→ **TASK ITEM**:
From the listing below, reproduce exactly the lines starting with the one with "Open the whopopular.com Michael-Jackson link" and going on through the one with "Task: Select the 6m time range", both ends kept. No picture is copied.

→ **INFORMATION PROVIDED**:

'''

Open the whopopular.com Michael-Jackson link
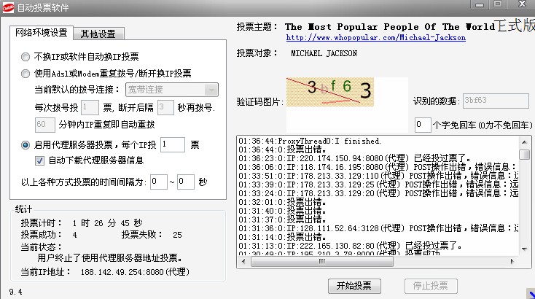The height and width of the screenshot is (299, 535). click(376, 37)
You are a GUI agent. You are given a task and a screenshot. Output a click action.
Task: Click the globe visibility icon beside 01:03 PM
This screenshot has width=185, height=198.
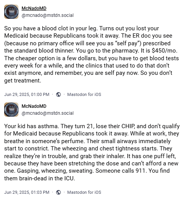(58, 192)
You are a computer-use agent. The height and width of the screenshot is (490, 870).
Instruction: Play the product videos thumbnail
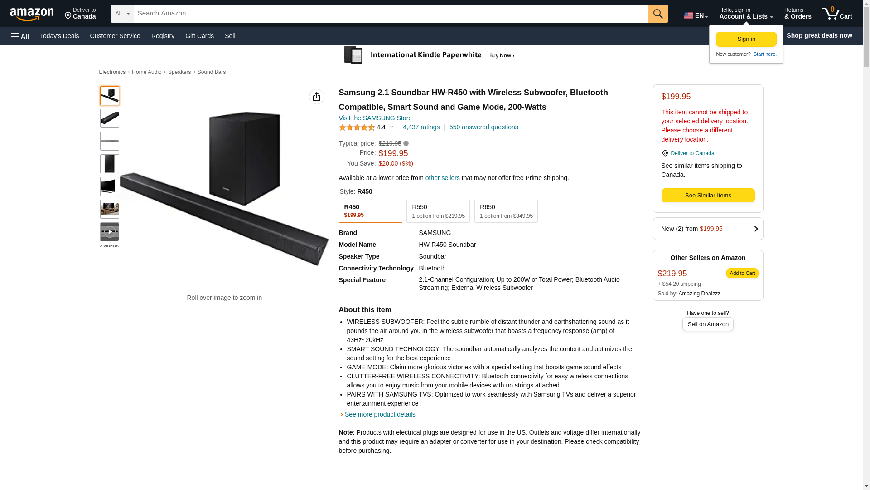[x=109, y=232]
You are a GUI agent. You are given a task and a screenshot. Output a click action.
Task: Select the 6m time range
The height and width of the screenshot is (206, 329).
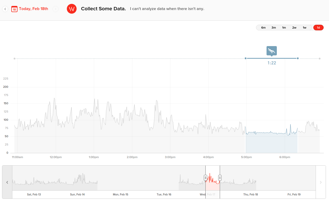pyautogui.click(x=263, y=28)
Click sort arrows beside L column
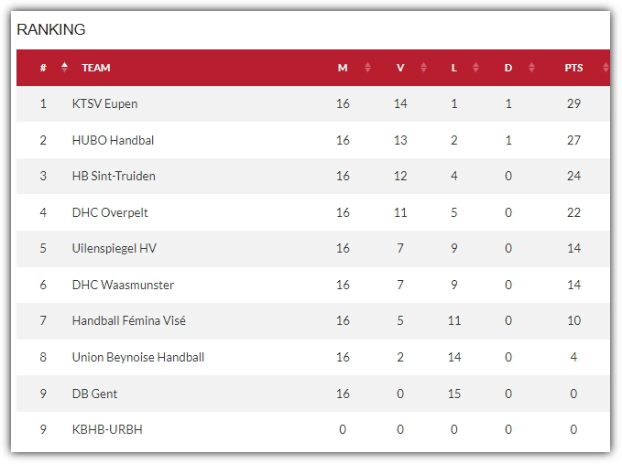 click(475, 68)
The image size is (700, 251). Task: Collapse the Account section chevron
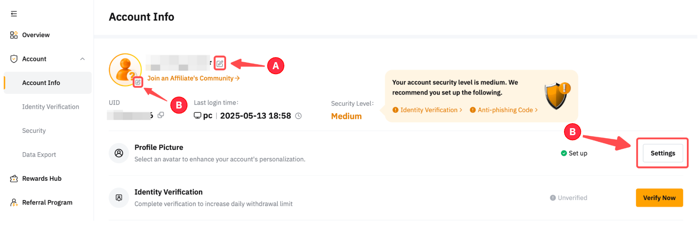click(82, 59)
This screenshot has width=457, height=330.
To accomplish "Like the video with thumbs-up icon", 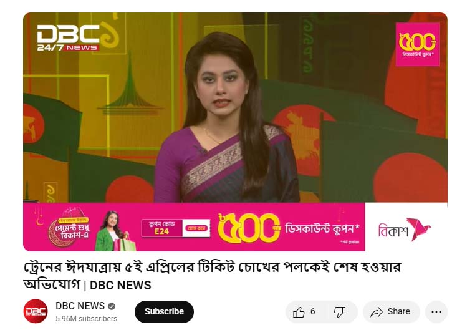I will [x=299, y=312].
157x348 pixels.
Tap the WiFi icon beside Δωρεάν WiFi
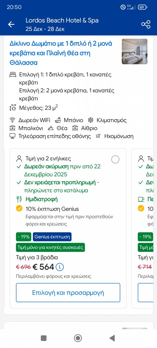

'''
'''

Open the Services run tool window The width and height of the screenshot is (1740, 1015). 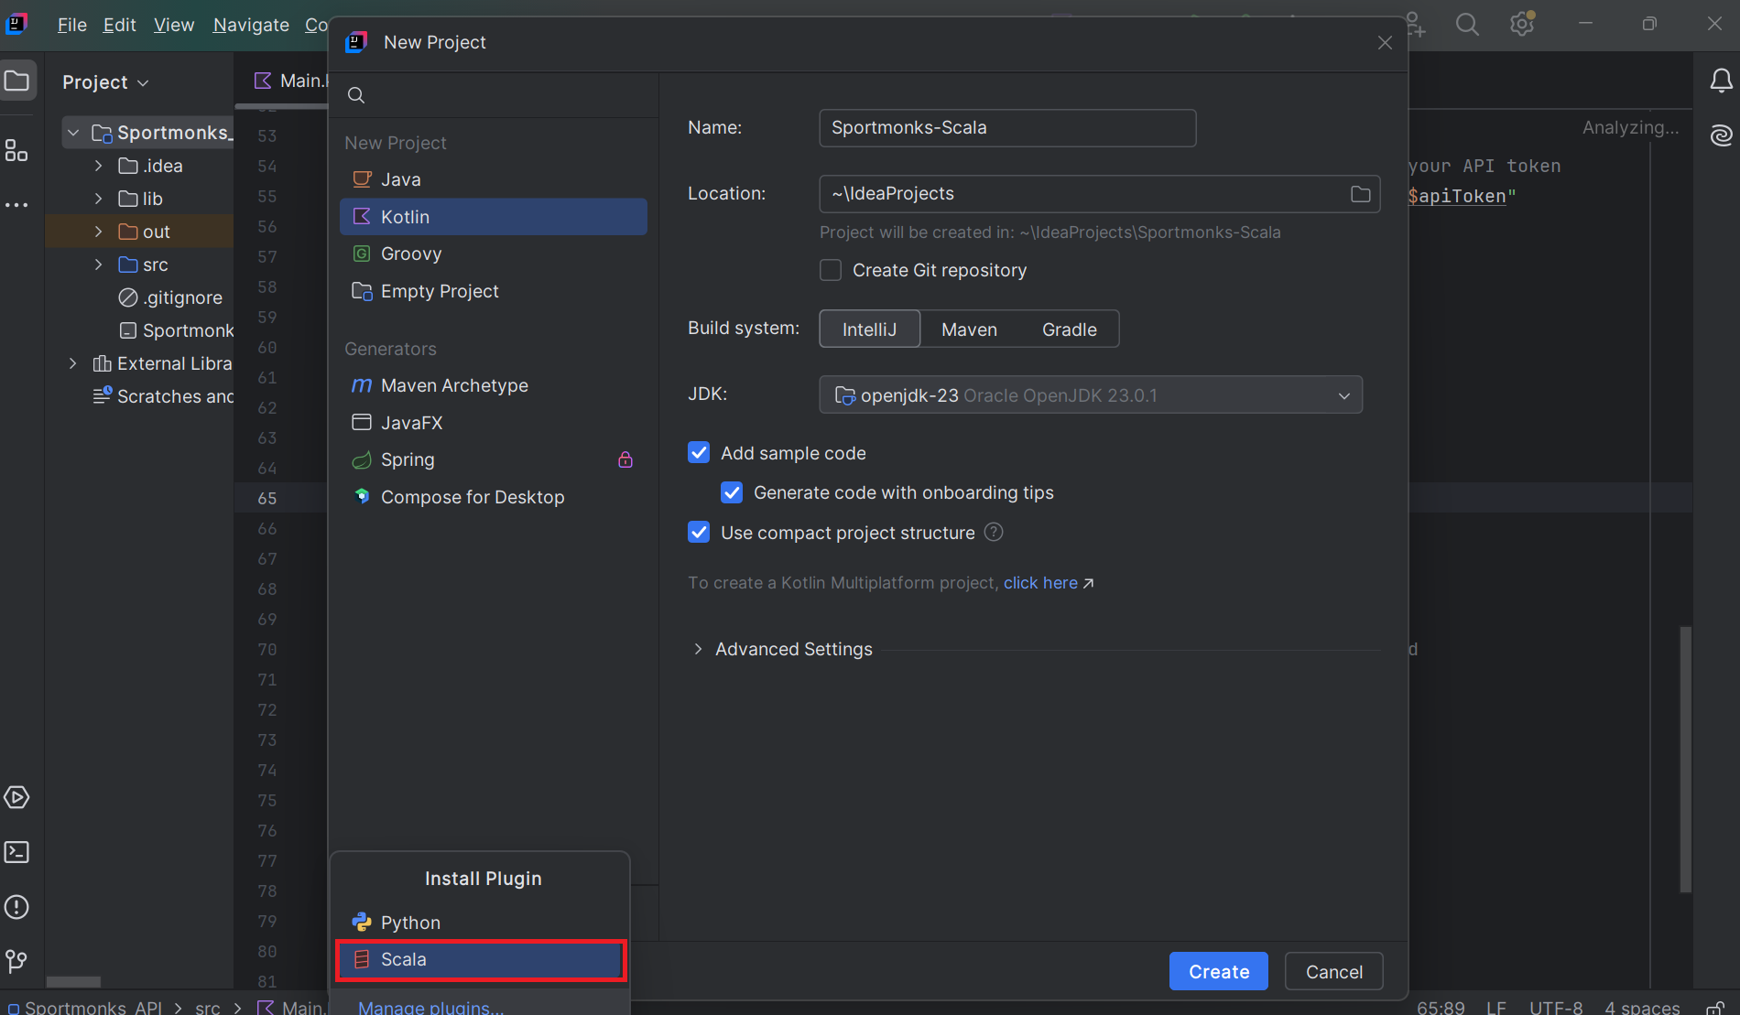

'''
'''

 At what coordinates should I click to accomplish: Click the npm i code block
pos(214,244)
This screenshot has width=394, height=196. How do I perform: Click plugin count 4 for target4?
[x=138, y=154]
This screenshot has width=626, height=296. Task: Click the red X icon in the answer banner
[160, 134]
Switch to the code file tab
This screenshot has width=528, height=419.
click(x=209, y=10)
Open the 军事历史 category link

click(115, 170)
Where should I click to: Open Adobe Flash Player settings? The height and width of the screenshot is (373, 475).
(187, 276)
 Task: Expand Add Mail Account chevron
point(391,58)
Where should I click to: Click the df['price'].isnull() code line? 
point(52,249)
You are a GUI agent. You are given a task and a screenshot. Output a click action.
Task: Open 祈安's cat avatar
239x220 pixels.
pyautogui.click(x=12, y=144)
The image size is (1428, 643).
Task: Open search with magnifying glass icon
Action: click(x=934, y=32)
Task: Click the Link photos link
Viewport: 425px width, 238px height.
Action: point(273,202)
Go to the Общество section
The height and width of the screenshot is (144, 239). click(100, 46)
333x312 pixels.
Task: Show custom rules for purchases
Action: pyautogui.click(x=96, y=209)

'''

→ **ANSWER FOR THE TASK**:
Open the whopopular.com Michael-Jackson link
The height and width of the screenshot is (299, 535). click(376, 37)
You are a GUI agent. You are given a task and a screenshot. Output a click action.
Task: Click the globe visibility icon beside 01:03 PM
This screenshot has width=185, height=198.
(58, 192)
You are a computer-use agent. The height and width of the screenshot is (490, 870).
Instruction: Play the product videos thumbnail
[x=109, y=232]
You are a GUI agent. You are given a task and a screenshot. Output a click action.
Task: Select the 6m time range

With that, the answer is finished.